We can provide a less naive version of Find by

  • factorizing specification in a ghost function Has_Value that specifies that a value occurs in an array. This ghost function can be reused in other specifications. Ghost functions are functions that are discarded during compilation but can be used for specification. They can be used like predicates in ACSL.
  • solving the range and overflow errors by encapsulating the result of the function in an “option” type
  • using slices with arrays in order to make the specification more readable.

The predicate Has_Value

Defining the Has_Value predicate is rather straightforward:

function Has_Value
  (A   : T_Arr;
   Val : T)
   return Boolean is (for some I in A'Range => A (I) = Val);

Notice that Has_Value is defined in a package with the Ghost aspect: it is not necessary to add the aspect to the function. Like many predicates that we will define, Has_Value can be defined with a quantified expression. In this case, there is an implicit postcondition for the function that corresponds to the expression.

Defining an “option” type for holding the result of Find can be done using a variant record:

type Option (Exists : Boolean := False) is record
   case Exists is
      when True =>
	 Value : Integer;
      when False =>
	 null;
   end case;
end record;

Given a value of type Option, you should first check if Exists is true: in this case, it means that Value exists, otherwise there is no acceptable value for the request. We will say that the Option is false or does not hold a valid index if the corresponding field Exists is False.

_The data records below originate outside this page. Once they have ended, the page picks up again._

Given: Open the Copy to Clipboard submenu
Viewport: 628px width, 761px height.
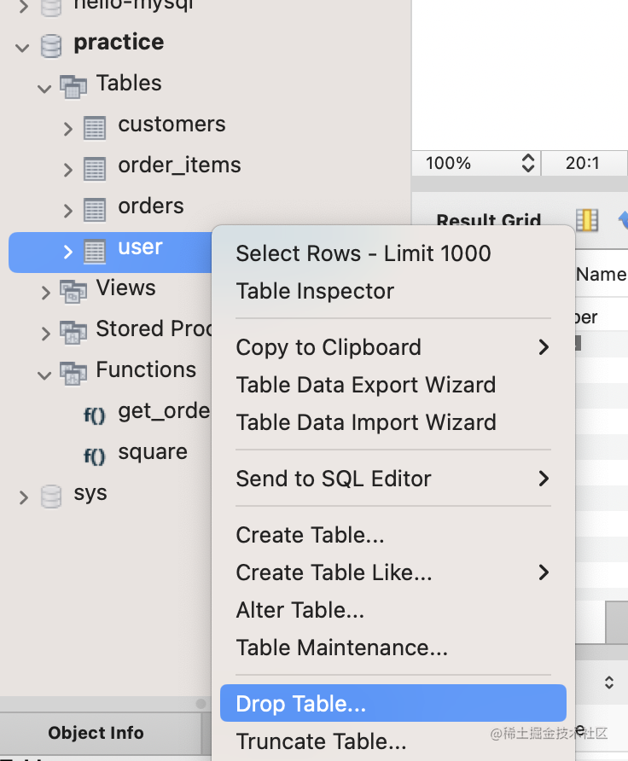Looking at the screenshot, I should [329, 347].
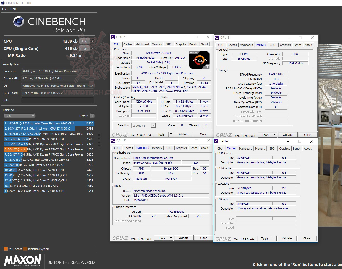
Task: Click the MAXON logo at bottom left
Action: tap(22, 261)
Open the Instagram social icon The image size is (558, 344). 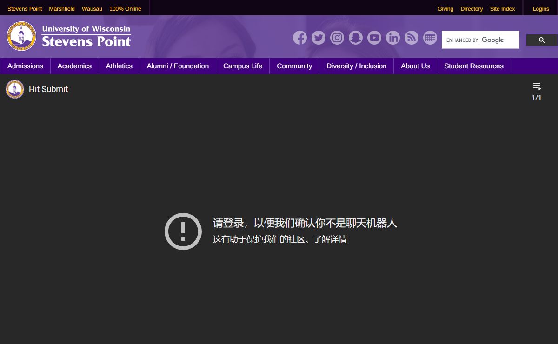[337, 38]
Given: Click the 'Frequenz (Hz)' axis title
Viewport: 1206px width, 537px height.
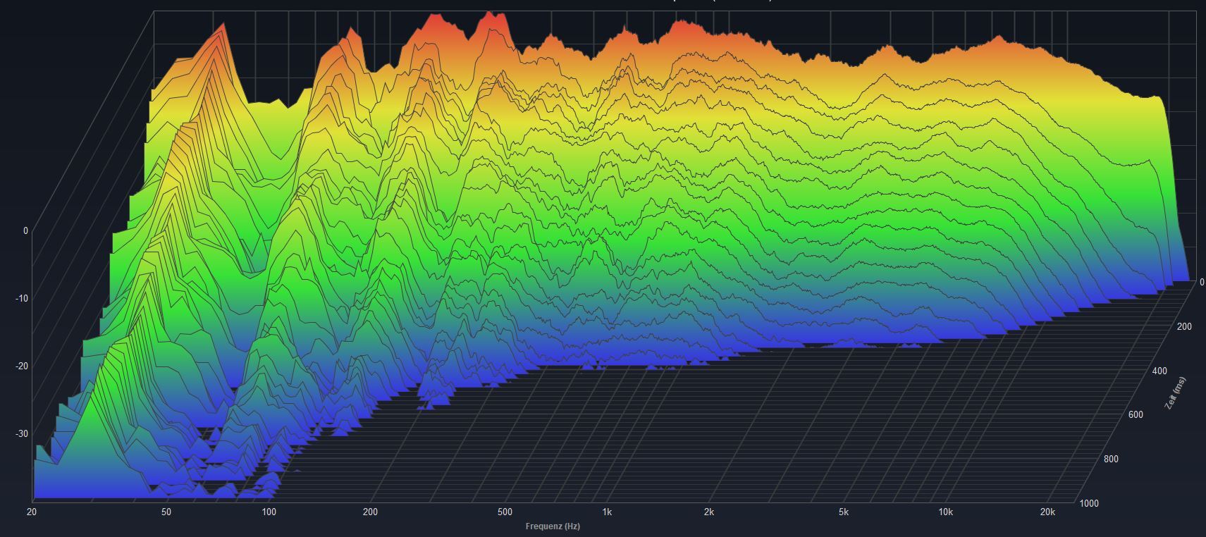Looking at the screenshot, I should (x=553, y=526).
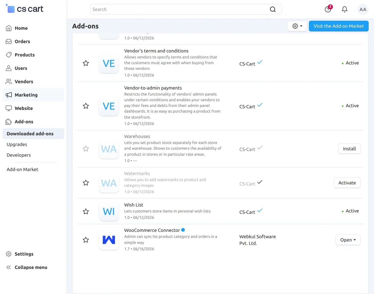
Task: Toggle favorite star for Wish List
Action: 86,211
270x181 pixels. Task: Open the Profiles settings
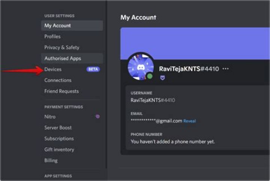click(53, 36)
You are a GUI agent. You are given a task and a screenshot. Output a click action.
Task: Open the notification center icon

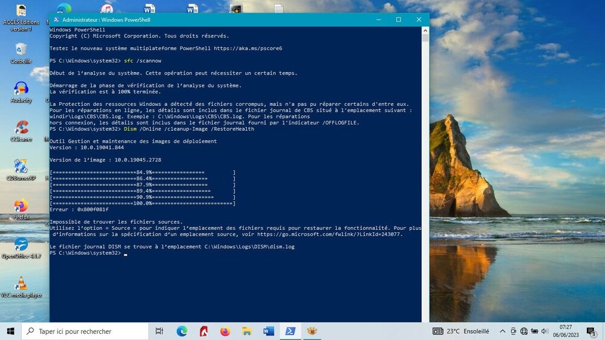pos(590,332)
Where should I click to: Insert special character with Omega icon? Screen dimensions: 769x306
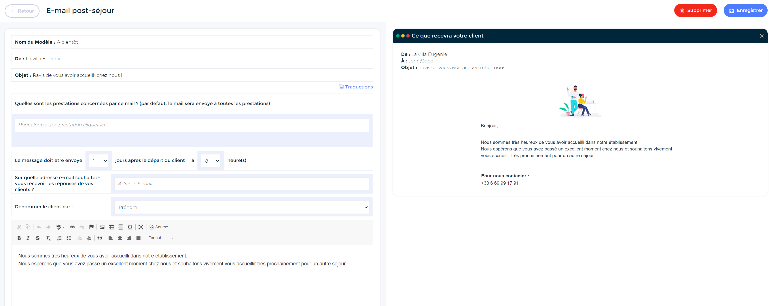tap(130, 227)
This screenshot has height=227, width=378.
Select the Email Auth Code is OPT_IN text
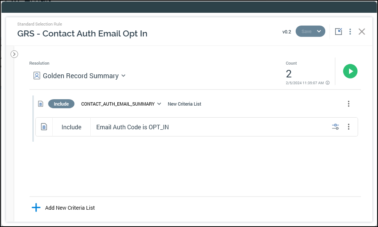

For Find, if the value is not found in the array, then Exists will be false, otherwise Value will hold the index of the array at which the element is equal to the value.

Specification of Find

The specification of Find is now:

function Find
  (A   : T_Arr;
   Val : T)
   return Option with
   Contract_Cases =>
   (Has_Value (A, Val) =>
      (Find'Result.Exists = True)
      and then Find'Result.Value in A'First .. A'Last
      and then (A (Find'Result.Value) = Val)
      and then (not Has_Value (A (A'First .. Find'Result.Value - 1), Val)),
    others => Find'Result.Exists = False);

Using Option overloads the function specification but is cleaner for dealing with the case when Val is not in A. Using Has_Value and slices on A makes the specification more readable: not Has_Value (A (A'First .. Find'Result.Value - 1), Val) means that Val does not occur in the array resulting from slicing A up to Find'Result.Value.

Implementation of Find

The implementation of Find is the same as the previous one except the use of the Option type:

function Find
  (A   : T_Arr;
   Val : T)
   return Option
is
   Result : Option := (Exists => False);
begin
   for I in A'Range loop
      if A (I) = Val then
	 Result := (Exists => True, Value => I);

	 return Result;
      end if;

      pragma Loop_Invariant (not Has_Value (A (A'First .. I), Val));
      pragma Loop_Invariant (not Result.Exists);
   end loop;

   return Result;
end Find;

Notice that a slice is also used for the loop invariant and that another invariant has to be specified to ensure that Result.Exists is false in the loop (meaning that Val has not been found yet).